*What the exercise asks*
Output each of the following lines word for word, without any change.

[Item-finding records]
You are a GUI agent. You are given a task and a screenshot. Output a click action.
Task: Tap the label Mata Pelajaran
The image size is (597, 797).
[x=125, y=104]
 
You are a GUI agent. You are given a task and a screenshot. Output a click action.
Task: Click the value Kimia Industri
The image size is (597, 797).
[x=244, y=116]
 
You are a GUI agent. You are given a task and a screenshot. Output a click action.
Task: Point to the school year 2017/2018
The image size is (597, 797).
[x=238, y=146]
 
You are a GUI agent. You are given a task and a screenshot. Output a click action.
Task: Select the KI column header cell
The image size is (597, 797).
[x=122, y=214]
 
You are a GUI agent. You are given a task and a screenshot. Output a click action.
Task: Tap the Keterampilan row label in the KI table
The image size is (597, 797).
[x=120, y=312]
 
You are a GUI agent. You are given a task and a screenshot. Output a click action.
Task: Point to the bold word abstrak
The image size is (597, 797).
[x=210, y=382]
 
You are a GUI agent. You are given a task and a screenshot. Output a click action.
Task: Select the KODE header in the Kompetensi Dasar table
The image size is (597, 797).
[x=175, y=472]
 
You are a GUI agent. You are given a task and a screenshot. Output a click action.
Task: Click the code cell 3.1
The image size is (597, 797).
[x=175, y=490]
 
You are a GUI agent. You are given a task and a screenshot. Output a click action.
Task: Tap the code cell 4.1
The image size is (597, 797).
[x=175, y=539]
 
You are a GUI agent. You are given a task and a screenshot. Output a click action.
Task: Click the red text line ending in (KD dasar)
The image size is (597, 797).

*Result for this exercise*
You are a GUI agent. You are given a task and a screenshot. Output a click action.
Task: Tap the label Mata Pelajaran
The image size is (597, 797).
[x=125, y=104]
 
You are a GUI agent. You are given a task and a screenshot. Output a click action.
Task: Click the value Kimia Industri
The image size is (597, 797).
[x=244, y=116]
 
You are a GUI agent. You are given a task and a screenshot. Output a click action.
Task: Point to the school year 2017/2018
The image size is (597, 797).
[x=238, y=146]
 
You are a GUI agent. You are given a task and a screenshot. Output a click action.
Task: Select the KI column header cell
The image size is (597, 797).
[x=122, y=214]
 
You are a GUI agent. You are given a task and a screenshot. Output a click action.
Task: Tap the Keterampilan row label in the KI table
The image size is (597, 797).
[x=120, y=312]
 
You are a GUI agent. You are given a task and a screenshot. Output a click action.
Task: Point to the bold word abstrak
The image size is (597, 797).
[x=210, y=382]
 
You are a GUI agent. You are given a task and a screenshot. Output a click action.
Task: Select the KODE header in the Kompetensi Dasar table
The image size is (597, 797).
[x=175, y=472]
 
You are a GUI agent. You are given a task and a screenshot. Output a click action.
Task: Click the code cell 3.1
The image size is (597, 797).
[x=175, y=490]
 
You are a GUI agent. You are given a task and a screenshot. Output a click action.
Task: Tap the code cell 4.1
The image size is (597, 797).
[x=175, y=539]
 
You are a GUI agent. You are given a task and a screenshot. Output a click action.
Task: Click the red text line ending in (KD dasar)
The image size is (597, 797).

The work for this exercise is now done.